RECORDS FOR THE TASK:
BEGIN
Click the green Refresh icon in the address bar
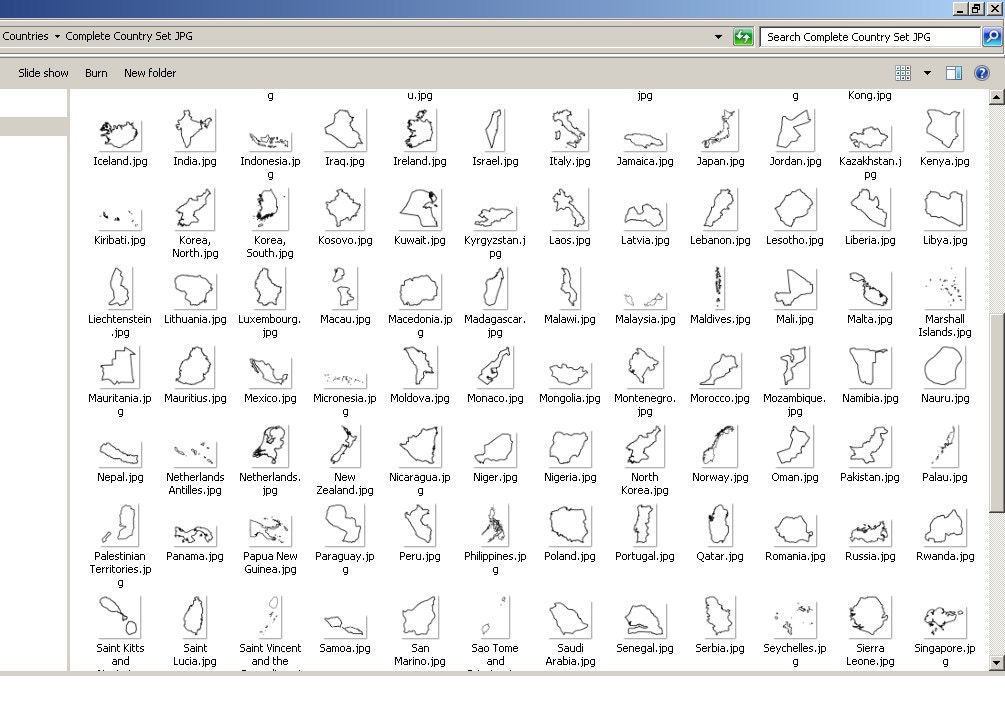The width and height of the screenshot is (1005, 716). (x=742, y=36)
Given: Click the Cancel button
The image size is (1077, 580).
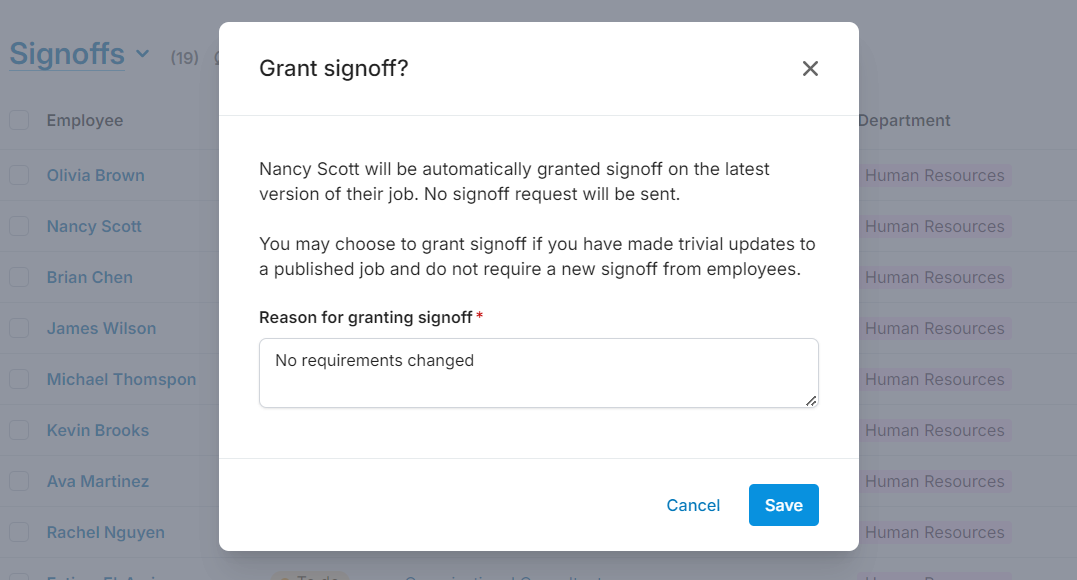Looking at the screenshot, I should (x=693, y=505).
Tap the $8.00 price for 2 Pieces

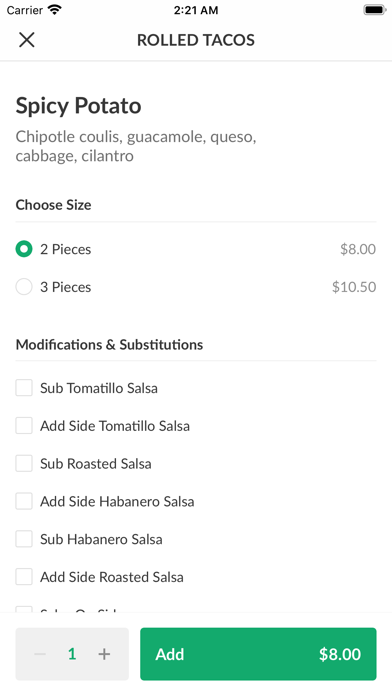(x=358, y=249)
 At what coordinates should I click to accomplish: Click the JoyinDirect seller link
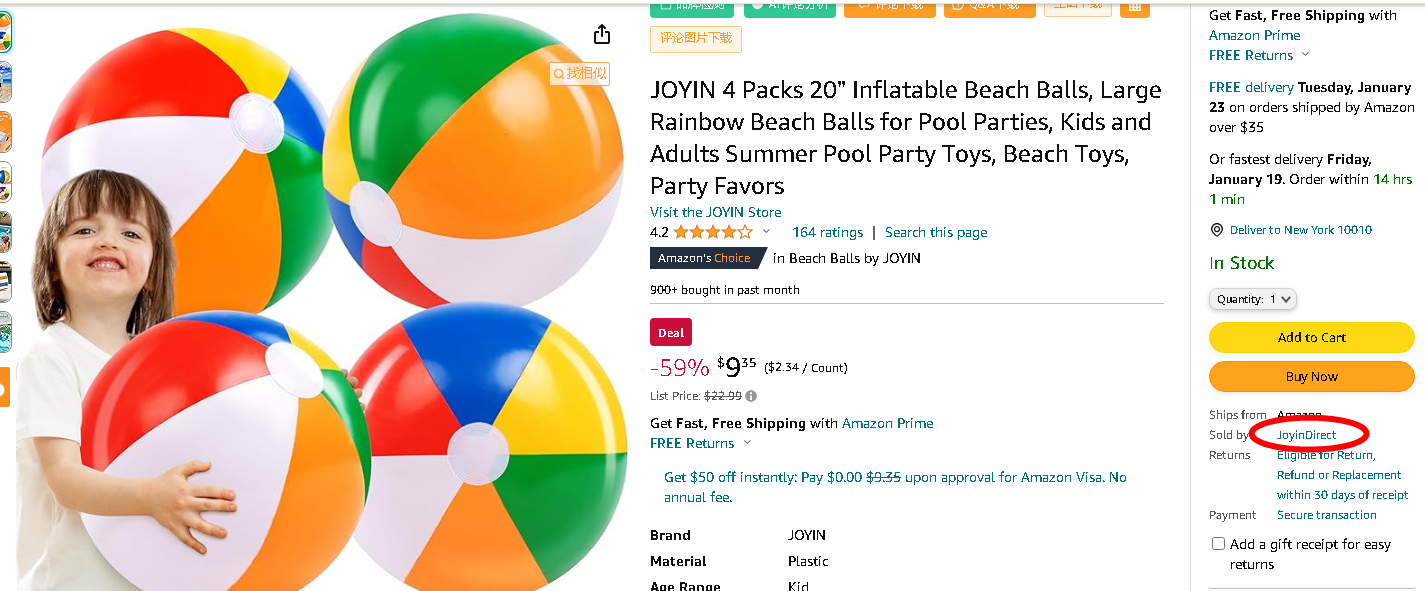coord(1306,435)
END
TASK DESCRIPTION:
Please write out every record above exactly, but leave the pictures out.

OUTPUT OF THE EXERCISE:
Click the green Refresh icon in the address bar
The width and height of the screenshot is (1005, 716). (x=742, y=36)
Given: Click the Cancel button
The image size is (1077, 580).
Looking at the screenshot, I should (x=693, y=505).
Tap the $8.00 price for 2 Pieces

(x=358, y=249)
 At what coordinates should I click to accomplish: Click the JoyinDirect seller link
coord(1306,435)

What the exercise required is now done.